Oysters on the Menu: Nutrition and Safety

Getting Started

Did you know?

A true oyster connoisseur knows that oysters from different places have different flavors. The species has very little to do with the flavor – it’s all about location, location, location. Since oysters are filter feeders, the saltiness of the water and types of phytoplankton and algae the oysters eat determine their flavor.

There’s even a word for oyster flavor-by-place: merior (pronounced “mare-wär”). It’s a play on the French term terrior, which describes the flavor wines have from the place the grapes were grown. It’s also a fun piece of trivia for every budding ostreaphile!

Nutritious and Delicious

Oysters have been a favorite seafood worldwide for hundreds of years. Whether served raw on the half shell, grilled, fried, or baked, plump, briny oysters are a delicious addition to the menu. Fortunately for oyster lovers, these mollusks aren’t just tasty — they’re also nutritious. A single 3.5-ounce serving of eastern oysters has only 68 calories and 3 grams of fat, but packs in 7 grams of protein and 100% of your daily requirements for vitamin B12, zinc, and copper.

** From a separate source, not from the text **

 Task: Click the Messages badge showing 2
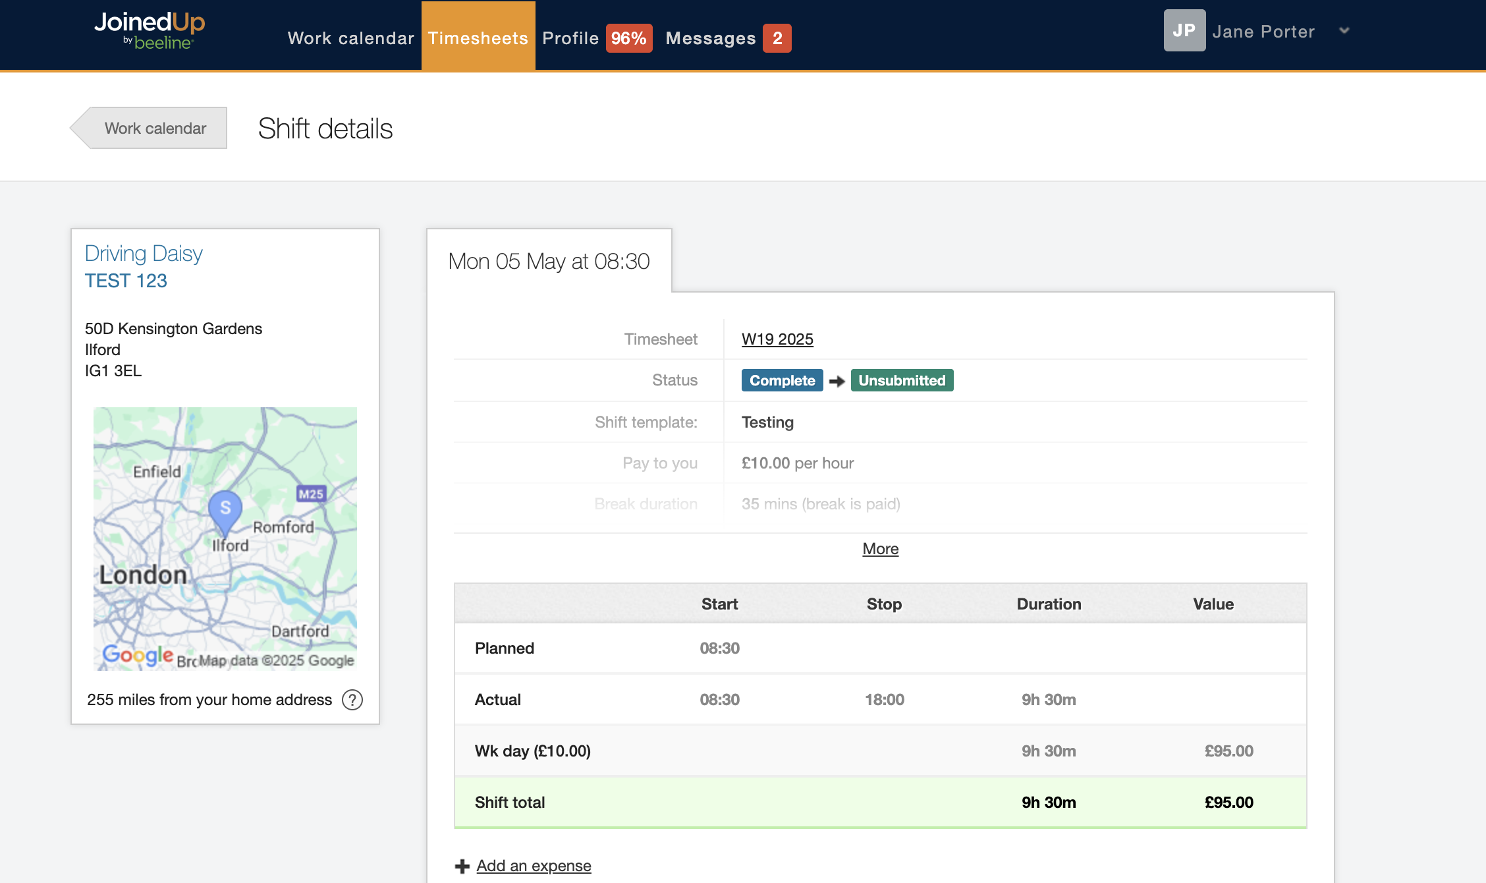click(x=777, y=38)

They’re also a great source of selenium, vitamin D, and heart-healthy omega-3 fatty acids (source).

See our Recipe page for meal ideas.

What to Look for in an Oyster

Simply put, the fresher the better. Fresh oysters have a slightly sweet, salty smell. If you’re purchasing a freshly shucked oyster, look for firm, plump meat that is solid in color. There should be a creamy liquid inside the shell; this liquor carries much of the oyster’s flavor.

Oysters are often sold live in whole shells. Choose oysters that are closed and don’t have any chips or cracks. If you’re looking for a meatier oyster, pay attention to the cup — the concave side of the shell. A deeper cup typically means the oyster will have more meat. You can check for dehydration by holding the oyster to your ear and tapping it. If you hear a hollow sound, throw it out. To make sure that the oyster is actually alive, check that the shell is tightly closed. If the shell is slightly open, tap it lightly. If the oyster snaps shut, it’s still alive and good to eat. Toss out the dead ones. You can refrigerate live oysters under a damp cloth for up to 10 days.

Debunking Oyster Myths

Should you only eat oysters in months that end with “R”?

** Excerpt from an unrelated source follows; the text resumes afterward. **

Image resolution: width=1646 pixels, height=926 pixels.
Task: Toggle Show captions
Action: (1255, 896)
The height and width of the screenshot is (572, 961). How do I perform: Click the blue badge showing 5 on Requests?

You may have heard that you should only eat oysters in “R” months (November, December, etc.). That pervasive myth dates back over 400 years to an English cookbook called “Dyets Dry Diner,” published in 1599. In fairness to the author, Henry Buttes, the advice was sound at the time. Before refrigeration and modern farming methods, hot weather did lead to bad oysters. First, oysters spawn in summer, meaning the oysters devote most of their energy to producing eggs and sperm, so their body mass dwindles and meat becomes thin and watery. Second, without refrigeration, spoilage and disease was a big risk. However, today’s farming methods have made it possible to enjoy oysters year round. Most oyster farmers grow triploid oysters, which cannot reproduce, so they continue to devote their energy to growth instead of reproduction throughout the summer, continuously producing the plump, juicy oysters that connoisseurs know and love. Moreover, commercial oyster producers will immediately cool oysters to 45 degrees, keeping oysters cool from harvest to the restaurant. The unbroken chain of refrigeration helps ensure that people eating oysters do not get sick from bacteria such as vibrio.

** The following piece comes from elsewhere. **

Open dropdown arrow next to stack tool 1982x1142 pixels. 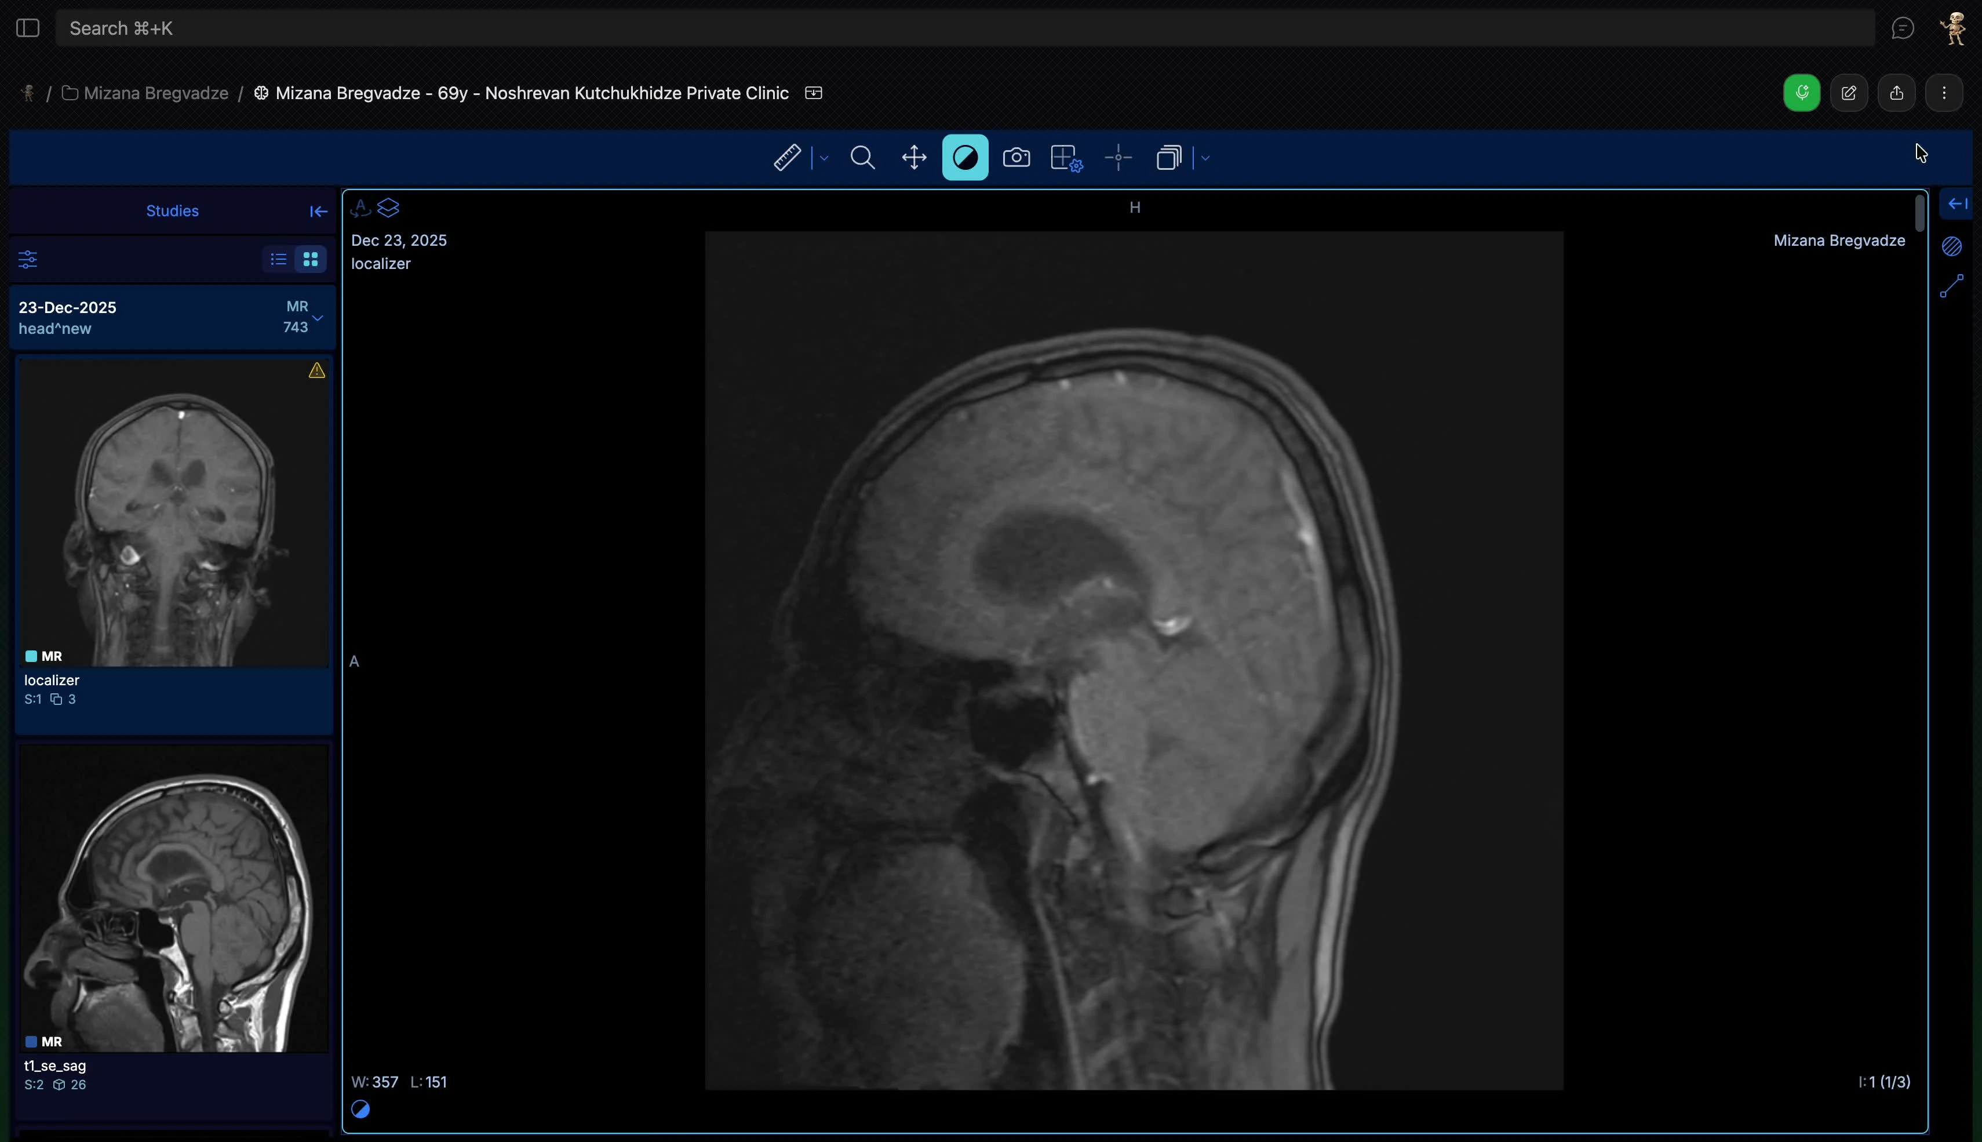[1205, 158]
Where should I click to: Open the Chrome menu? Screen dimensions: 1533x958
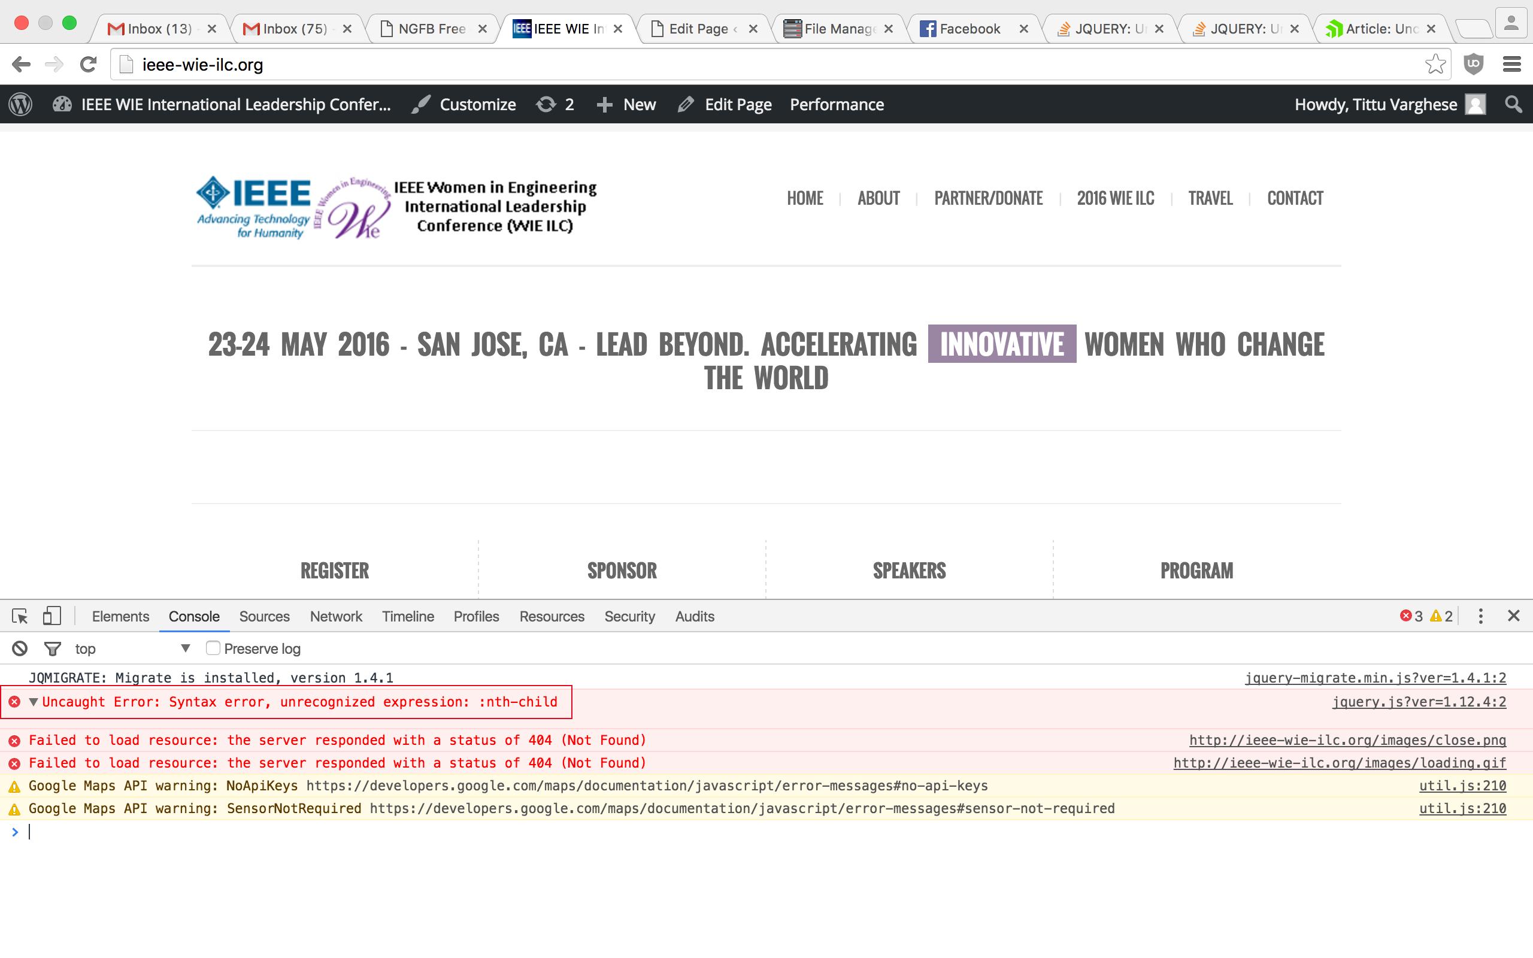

However, the U.S. Food and Drug Administration advises that people with compromised immune systems (such as people with HIV) or chronic liver disease should not eat raw oysters as an added safety precaution. See our recipes section for some great cooked oyster suggestions.

Are oysters an aphrodisiac?

Nope, sorry. There’s no scientific evidence to suggest that oysters have any such effects. That being said, an oyster bar is a great place for a date!

Will hot sauce kill bacteria on an oyster?

Dousing an oyster with hot sauce may taste great, but it is no more effective at killing bacteria than splashing your oysters with water. The only way to kill bacteria is through cooking at a high enough temperature. If you’re planning to enjoy raw oysters, make sure to get them from a reputable restaurant or supplier, and if you’re worried about it, toss those oysters on a grill, oven, or in a fry pan for a delicious meal.